Residency rule limits diversity within CPD
February 15, 2016
Masood Khan, born in India, and Glenford Flowers, born in Belize, passed their entry exams for the Chicago Police Department in 2006 only to be denied jobs because they had not lived in the U.S. for 10 consecutive years, which was a requirement for joining the city’s police force, according to a Feb. 8 Chicago Sun-Times article.
That policy changed in 2011 following a finding by the U.S. Equal Employment Opportunity Commission that the policy was discriminatory. The city did not settle the applicants’ claims until Feb. 8, when the City Council’s Finance Committee approved a $3.1 million settlement for a lawsuit filed by the U.S. Department of Justice on Feb. 4, according to the article.
The article stated that the lawsuit involved a total of 47 immigrants who were denied jobs by the CPD because of the continuous residency rule.

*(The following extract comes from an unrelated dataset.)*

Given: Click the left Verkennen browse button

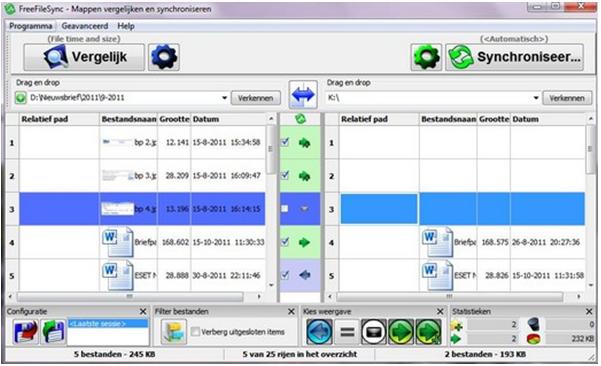Looking at the screenshot, I should tap(256, 98).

The change to a five-year prior residency requirement has “really no record about why that decision was made,” according to First Assistant Corporation Counsel Jane Elinor Notz, who was quoted in the article. Both five and 10 years seem to be arbitrarily chosen numbers with little reason, so why is a prior residency period required at all?
At the meeting of the City Council’s Finance Committee, Alderman Nick Sposato (38th Ward) expressed concerns about challenging the regulation, citing the need for a background check as a reason for the continuous residency requirement.
“I don’t think we did anything wrong,” Sposato said in the article. “We need a history. We need to know what these people are like.”
If the Department of Justice found the policy to be discriminatory, something was obviously done wrong. Title VII of the Civil Rights Act prohibits employment discrimination based on national origin and alienage, and this regulation clearly violates that by giving native Chicagoans a hiring preference that recent immigrants do not have.
If individuals can pass entry exams and successfully go through the police academy, they have proven they can be law enforcement officers. If these tests are insufficient to prove someone is ready to be an officer, then they should be expanded to ensure that officers are prepared to go into the field.
Furthermore, finding a justification for prior residency is hard. It is not likely to make an applicant more knowledgeable about Chicago law as that is an important part of police academy training. Nor is it necessary to acquaint someone with Chicago neighborhoods, which can take place concurrently with training. All things considered, the best indicator of readiness to perform the job is the ability to take and pass the exam to join the police force.
What’s more, hiring immigrant officers could be the key to diversifying police forces, according to a July 3, 2015, Al Jazeera America article.
According to 2010 data from the American Community Survey, Asians and Hispanics are underrepresented in the CPD. One way to counteract this is by giving people from different backgrounds the opportunity to join CPD.
Police departments should make diversifying their forces a priority, but this regulation hinders them from doing that and reflects a resistance to diversity within the CPD.
This is just another example of how CPD has wasted opportunities for growth by failing to re-evaluate policies until forced to face an expensive, time-consuming reality through lawsuits and department investigations.